Doing a one mile sea swim or running a half marathon have become very popular challenges to take up, especially in Cayman where the outdoors beckon every day. However, if you want a real challenge, how about combining swimming, cycling and running?

Yes, the Cayman Islands Triathlon is upon us again, and whether you choose to take up the challenge as an individual or as a member of a team, the day has plenty to offer.

Set to take place on Sunday 4 November, the event, which is sponsored by Krys Global and A Step Ahead Physiotherapy, will offer two distances – an Olympic distance event featuring a 1500 metre swim, a 40 kilometre bike and a 10 kilometre run, or the more achievable sprint distance event which completes half the distance of the Olympic distance event.

The entry fee for the event is $50 for the sprint distance event, $75 for the Olympic distance, and $150 for teams, with the team competition only available in the Olympic distance event.

This year will see the race feature a new route due to the construction work on the Esterly Tibbetts bypass.

The start of the swim will still be Seven Mile Public Beach, following the same triangular course as in the past, with Olympic distance participants completing two loops versus the singe loop for the sprint distance participants.

The transition area will be in its familiar location in the parking area of Public Beach. However, instead of heading toward George Town, the bike route will see cyclists head out to West Bay along West Bay Road, turning down to the turnaround point at the Cayman Islands Turtle Farm before returning to Public Beach.

The Olympic distance athletes will complete the loop four times, with sprint distance athletes completing the loop twice.

From the transition area runners will head south down West Bay Road to the turnaround point at the southern end of the Westin. The Olympic distance competitors will complete four loops, with the sprint distance competitors completing two loops.

Detailed maps of the routes will be included in the athlete’s guide.

As defending champion and the top local finisher over the last couple of years, Marius Acker knows a thing or two about the Cayman Islands Triathlon. He should be right up there again contesting for the win, but many of the tips and tricks that help him to a win can help less experienced triathletes have a better race.

“Triathlon is all about what you do before the race, the training and the nutrition,” says Marius.

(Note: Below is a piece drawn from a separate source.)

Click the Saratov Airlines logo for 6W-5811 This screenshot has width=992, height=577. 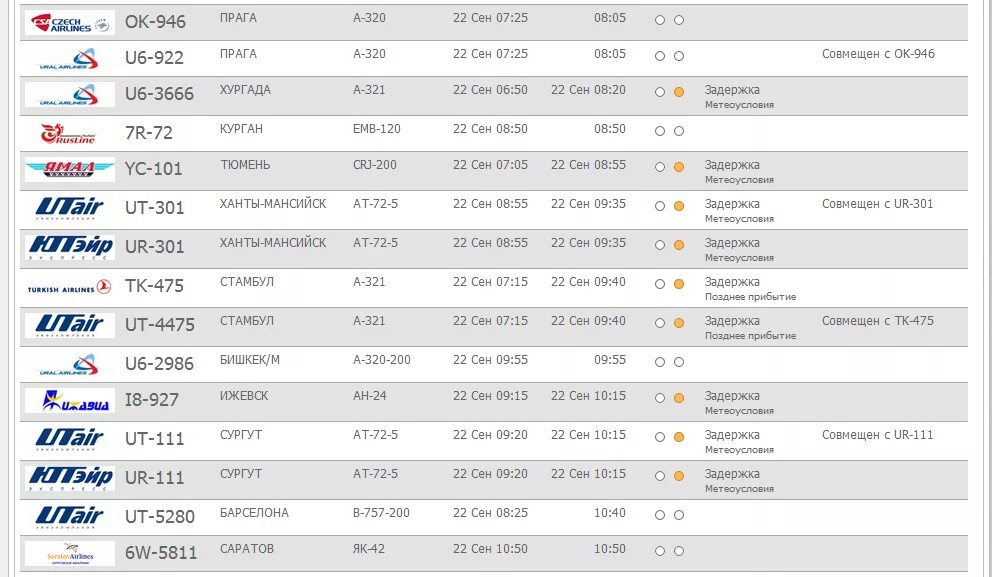[69, 554]
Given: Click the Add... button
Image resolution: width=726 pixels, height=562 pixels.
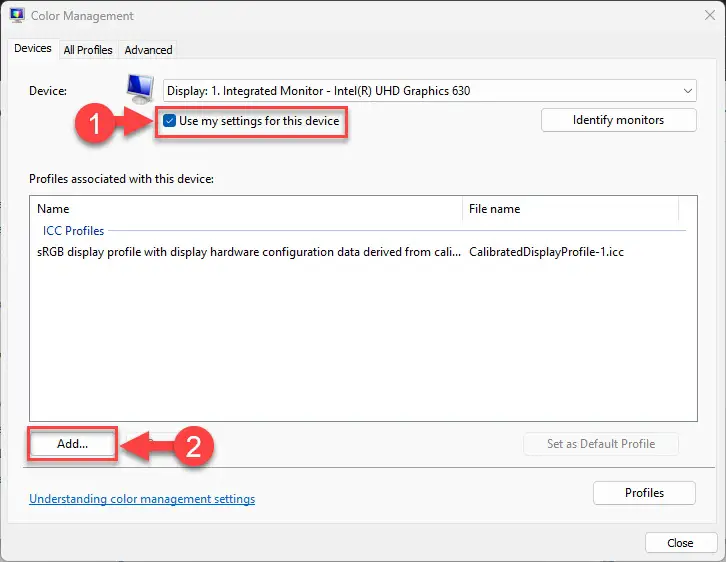Looking at the screenshot, I should (x=72, y=444).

“Contrary to what most people will instinctively do, you need to train your weakest event the most, as this is where you can make the largest improvements.

“For most triathletes this will either be the bike or the run. Swimming twice a week should get you to the finish of the swim,” he says.

One of the most useful training tools is a workout called “a brick,” which involves doing a run immediately after a bike workout.

“Bricks will ensure a smooth transition from the bike to the run and will eliminate the jelly leg feeling when you start running due to fatigue, or at least you will know what to expect when you start running,” says Acker.

Taking part in the triathlon training series events organised by the triathlon association is a good test of whether you are on track with your training, and it will also allow you to be more relaxed on race day.

When it comes to pre-race nutrition, common sense plays a big role.

“Do not eat or drink anything the night before that can upset your stomach, like curry or any spicy foods. The night before the event you would want to go with a light meal. I normally do the carbo loading in the lunch meal before race day,” says Marius.